# EXERCISE OBJECTIVE
Retype, without pictures, the line holding "Task: Click the" and each line below it through the final line.

Start of Block

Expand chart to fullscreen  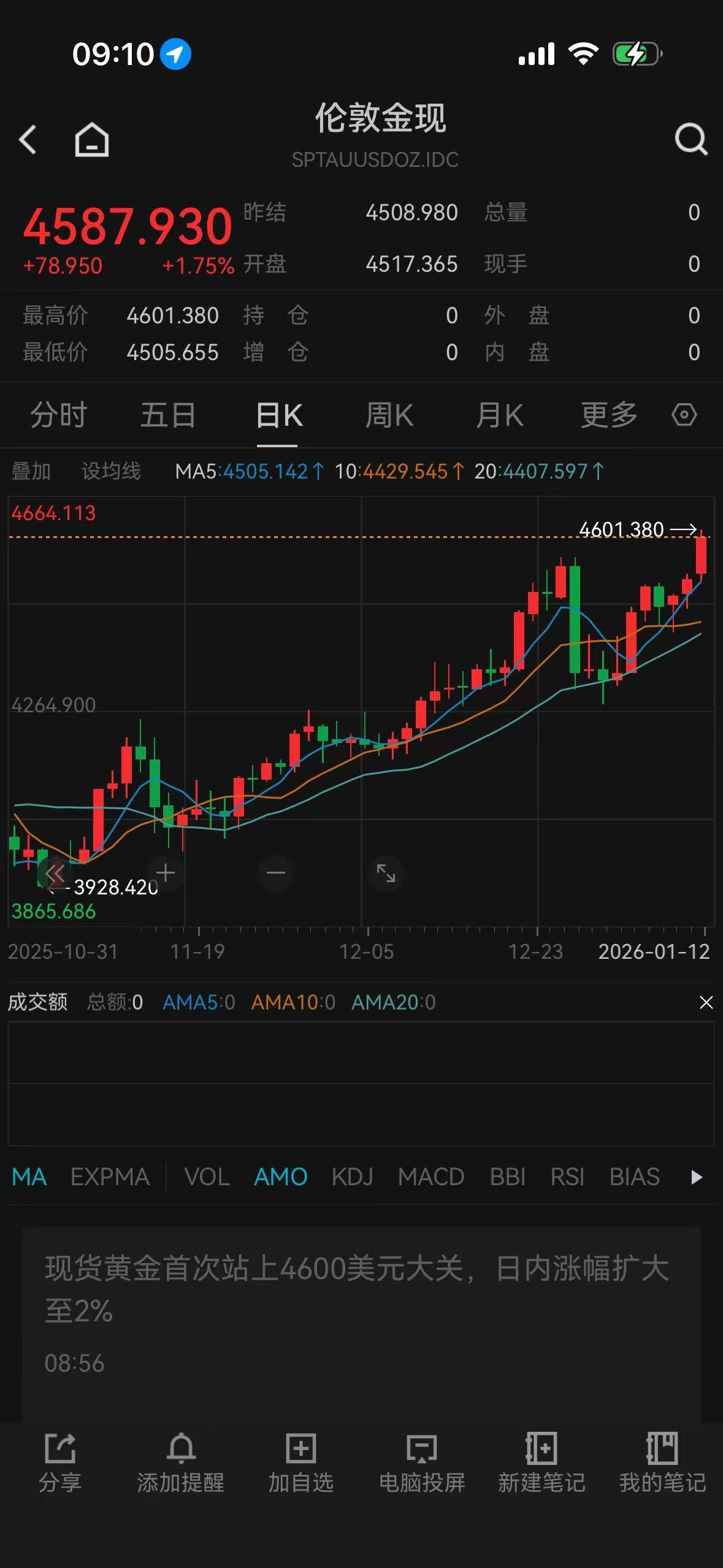point(386,872)
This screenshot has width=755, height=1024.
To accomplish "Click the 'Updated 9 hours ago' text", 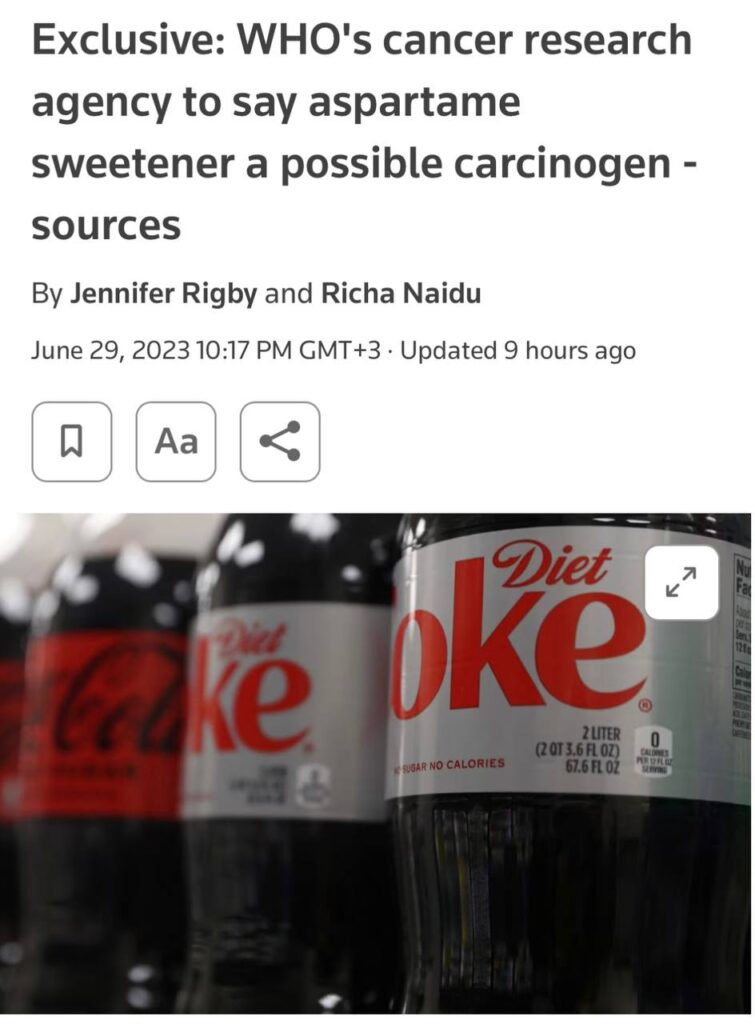I will [517, 351].
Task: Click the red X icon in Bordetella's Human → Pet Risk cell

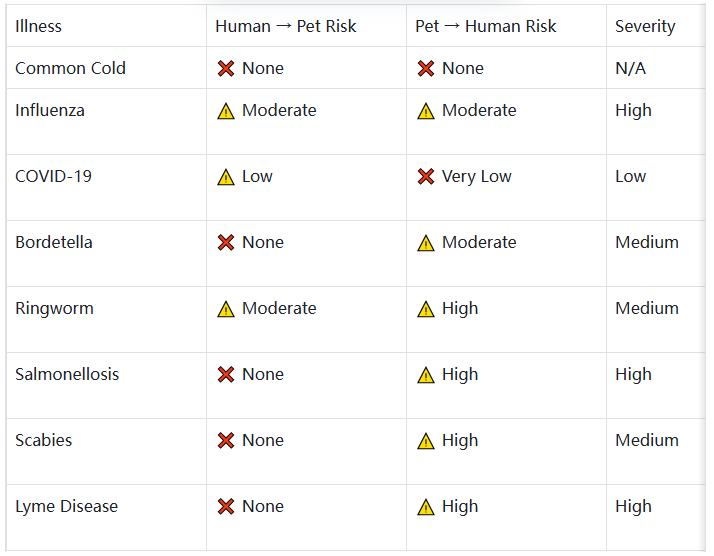Action: click(x=226, y=243)
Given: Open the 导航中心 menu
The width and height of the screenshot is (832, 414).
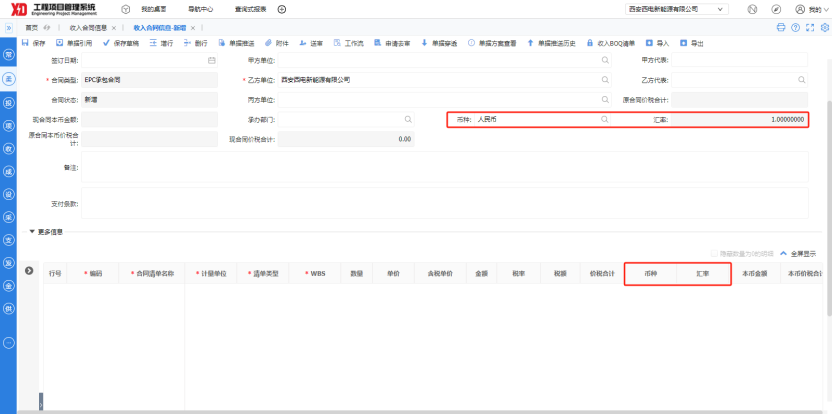Looking at the screenshot, I should 200,9.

End of Block

# RESULT
Task: Click the red X icon in Bordetella's Human → Pet Risk cell

Action: click(x=226, y=243)
Given: Open the 导航中心 menu
The width and height of the screenshot is (832, 414).
Looking at the screenshot, I should 200,9.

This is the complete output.